Może był zdesperowany - "długo byłem sam" , albo życie nauczyło go ,że przez jakiś czas musi odstawiać szopkę , żeby ostatecznie jakoś było.
W grę wchodzi jeszcze takie coś jak "zakład" na męskim wieczorze...
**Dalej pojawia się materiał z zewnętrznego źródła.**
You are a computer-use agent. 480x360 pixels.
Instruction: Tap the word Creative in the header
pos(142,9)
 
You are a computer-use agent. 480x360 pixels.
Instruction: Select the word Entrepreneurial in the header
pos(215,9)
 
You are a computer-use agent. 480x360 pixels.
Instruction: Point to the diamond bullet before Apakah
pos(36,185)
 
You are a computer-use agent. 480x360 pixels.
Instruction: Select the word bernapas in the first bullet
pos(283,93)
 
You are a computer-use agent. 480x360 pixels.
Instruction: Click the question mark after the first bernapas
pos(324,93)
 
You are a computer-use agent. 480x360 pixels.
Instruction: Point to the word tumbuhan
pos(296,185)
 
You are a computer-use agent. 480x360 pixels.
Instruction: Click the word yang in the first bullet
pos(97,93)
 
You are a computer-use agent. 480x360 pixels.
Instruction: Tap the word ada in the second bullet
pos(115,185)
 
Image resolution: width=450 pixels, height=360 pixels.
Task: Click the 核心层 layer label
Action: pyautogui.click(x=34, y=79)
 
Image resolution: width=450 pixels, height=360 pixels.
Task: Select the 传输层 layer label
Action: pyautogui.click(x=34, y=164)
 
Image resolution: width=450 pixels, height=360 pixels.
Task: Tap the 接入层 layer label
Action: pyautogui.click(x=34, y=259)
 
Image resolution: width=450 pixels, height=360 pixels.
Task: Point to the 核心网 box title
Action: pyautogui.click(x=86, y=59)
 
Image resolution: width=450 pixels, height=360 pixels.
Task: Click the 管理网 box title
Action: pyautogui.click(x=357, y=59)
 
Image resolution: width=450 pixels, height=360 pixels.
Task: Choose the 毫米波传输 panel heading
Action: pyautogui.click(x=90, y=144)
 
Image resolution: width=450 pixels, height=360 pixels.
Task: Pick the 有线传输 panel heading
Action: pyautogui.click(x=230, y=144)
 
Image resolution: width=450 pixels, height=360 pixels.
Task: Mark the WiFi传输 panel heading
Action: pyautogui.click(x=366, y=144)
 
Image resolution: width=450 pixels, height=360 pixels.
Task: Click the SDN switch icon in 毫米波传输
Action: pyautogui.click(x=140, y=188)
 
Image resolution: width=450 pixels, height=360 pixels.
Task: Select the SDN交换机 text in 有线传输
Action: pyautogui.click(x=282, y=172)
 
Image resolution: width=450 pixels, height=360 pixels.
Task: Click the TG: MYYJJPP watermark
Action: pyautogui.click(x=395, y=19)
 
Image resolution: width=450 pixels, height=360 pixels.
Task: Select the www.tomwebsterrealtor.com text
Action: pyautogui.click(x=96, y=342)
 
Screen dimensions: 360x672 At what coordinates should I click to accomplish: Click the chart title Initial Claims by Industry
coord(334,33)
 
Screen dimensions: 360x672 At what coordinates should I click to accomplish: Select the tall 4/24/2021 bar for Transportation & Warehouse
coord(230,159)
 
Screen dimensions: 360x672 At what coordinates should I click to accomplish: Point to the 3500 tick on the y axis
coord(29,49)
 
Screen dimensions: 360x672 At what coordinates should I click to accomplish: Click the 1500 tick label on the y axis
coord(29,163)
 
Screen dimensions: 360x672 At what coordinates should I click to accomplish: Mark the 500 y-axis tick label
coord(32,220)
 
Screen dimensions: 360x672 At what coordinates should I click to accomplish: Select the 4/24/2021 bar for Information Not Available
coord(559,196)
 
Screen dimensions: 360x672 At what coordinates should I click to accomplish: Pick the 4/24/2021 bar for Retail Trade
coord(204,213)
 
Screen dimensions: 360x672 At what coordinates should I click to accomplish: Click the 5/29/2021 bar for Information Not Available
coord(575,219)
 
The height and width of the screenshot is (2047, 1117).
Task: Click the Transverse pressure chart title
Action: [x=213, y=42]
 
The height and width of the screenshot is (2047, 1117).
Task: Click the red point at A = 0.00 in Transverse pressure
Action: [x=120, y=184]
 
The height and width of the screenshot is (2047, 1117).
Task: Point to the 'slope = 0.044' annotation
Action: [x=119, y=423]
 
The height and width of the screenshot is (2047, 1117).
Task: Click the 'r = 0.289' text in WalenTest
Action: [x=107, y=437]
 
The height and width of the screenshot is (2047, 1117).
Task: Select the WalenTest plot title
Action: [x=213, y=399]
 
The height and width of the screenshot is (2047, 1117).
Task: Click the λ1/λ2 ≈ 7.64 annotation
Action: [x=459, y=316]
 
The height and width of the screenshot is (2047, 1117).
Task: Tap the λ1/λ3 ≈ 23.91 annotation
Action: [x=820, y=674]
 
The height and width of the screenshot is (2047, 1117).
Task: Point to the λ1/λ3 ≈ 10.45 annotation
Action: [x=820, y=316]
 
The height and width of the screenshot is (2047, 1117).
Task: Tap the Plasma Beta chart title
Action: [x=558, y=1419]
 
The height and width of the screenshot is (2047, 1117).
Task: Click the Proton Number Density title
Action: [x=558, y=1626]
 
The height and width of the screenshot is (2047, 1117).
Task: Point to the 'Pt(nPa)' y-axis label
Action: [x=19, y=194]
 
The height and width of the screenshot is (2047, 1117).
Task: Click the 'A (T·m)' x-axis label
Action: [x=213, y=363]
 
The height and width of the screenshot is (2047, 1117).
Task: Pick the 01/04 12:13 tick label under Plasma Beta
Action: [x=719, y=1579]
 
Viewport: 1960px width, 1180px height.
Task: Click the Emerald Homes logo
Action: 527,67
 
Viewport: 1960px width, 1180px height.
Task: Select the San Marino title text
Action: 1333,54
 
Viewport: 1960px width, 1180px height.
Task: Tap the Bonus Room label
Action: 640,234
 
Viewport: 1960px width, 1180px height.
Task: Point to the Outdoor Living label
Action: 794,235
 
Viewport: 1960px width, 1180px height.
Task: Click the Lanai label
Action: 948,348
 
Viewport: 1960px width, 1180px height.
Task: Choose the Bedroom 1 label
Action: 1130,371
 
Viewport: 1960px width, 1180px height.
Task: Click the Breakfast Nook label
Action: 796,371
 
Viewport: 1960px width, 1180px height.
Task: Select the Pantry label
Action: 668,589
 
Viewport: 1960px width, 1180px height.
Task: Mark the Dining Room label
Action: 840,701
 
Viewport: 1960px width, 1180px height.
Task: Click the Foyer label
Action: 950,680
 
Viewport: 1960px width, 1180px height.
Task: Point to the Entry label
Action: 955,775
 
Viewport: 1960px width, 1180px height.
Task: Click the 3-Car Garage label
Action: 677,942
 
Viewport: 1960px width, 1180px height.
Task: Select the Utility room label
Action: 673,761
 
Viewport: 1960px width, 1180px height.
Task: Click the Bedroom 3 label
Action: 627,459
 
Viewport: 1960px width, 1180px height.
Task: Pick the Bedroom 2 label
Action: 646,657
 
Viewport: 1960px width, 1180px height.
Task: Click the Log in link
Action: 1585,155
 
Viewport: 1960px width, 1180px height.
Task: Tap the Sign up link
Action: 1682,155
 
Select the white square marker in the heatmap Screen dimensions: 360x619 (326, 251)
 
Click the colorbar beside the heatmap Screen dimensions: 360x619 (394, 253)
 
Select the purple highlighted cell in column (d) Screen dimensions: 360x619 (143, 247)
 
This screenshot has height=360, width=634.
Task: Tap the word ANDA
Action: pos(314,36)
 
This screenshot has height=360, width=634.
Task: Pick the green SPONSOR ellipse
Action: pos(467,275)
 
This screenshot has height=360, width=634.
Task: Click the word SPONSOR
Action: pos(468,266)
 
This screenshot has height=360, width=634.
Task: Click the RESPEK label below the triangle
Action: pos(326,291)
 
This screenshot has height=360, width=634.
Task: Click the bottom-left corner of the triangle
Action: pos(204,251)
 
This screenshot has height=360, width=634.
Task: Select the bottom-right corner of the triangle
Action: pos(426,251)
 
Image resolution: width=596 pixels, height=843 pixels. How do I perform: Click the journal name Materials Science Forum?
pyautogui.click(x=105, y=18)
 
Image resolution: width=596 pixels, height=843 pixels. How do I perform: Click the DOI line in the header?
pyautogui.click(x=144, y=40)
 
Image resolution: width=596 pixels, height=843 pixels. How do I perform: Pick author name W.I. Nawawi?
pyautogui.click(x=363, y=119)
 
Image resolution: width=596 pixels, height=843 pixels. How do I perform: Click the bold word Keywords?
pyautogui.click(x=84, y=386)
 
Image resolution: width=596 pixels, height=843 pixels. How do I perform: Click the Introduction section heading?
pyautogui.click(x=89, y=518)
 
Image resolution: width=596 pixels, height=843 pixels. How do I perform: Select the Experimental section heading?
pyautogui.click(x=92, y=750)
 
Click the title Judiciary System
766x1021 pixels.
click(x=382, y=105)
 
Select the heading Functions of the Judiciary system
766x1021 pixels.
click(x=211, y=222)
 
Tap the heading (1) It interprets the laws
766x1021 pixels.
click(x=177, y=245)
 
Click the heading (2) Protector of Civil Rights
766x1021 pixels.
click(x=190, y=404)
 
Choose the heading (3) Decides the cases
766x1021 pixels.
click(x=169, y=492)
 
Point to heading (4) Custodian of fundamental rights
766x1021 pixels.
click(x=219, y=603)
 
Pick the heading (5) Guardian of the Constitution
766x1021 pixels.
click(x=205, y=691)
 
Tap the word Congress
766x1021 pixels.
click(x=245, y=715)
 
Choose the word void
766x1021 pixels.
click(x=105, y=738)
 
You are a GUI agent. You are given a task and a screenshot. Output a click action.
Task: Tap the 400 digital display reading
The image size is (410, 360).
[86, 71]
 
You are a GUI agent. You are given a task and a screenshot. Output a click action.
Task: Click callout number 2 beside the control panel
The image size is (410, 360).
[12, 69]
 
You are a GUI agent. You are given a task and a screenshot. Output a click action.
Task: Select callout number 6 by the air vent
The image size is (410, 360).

Pozwoliłam sobie na mały offtop , aczkolwiek niech autorka nie bierze tego do siebie.
 

Nuada

Malkontencki
Dołączył
8 Luty 2010
Posty
585
Punkty reakcji
25
Wiek
32
Miasto
Łódź
RainQueen napisał:
Może był zdesperowany - "długo byłem sam" , albo życie nauczyło go ,że przez jakiś czas musi odstawiać szopkę , żeby ostatecznie jakoś było.
Spróbuj sobie wyobrazić naszych protoplastów w podobnej sytuacji. Śmieszne prawda? I równie nieprawdziwe.



RainQueen napisał:
W grę wchodzi jeszcze takie coś jak "zakład" na męskim wieczorze...
Zakład może trwać tydzień/dwa... Szybciej zaliczenie panny na domówce było zakładem, aniżeli bycie z obecną dziewczyną.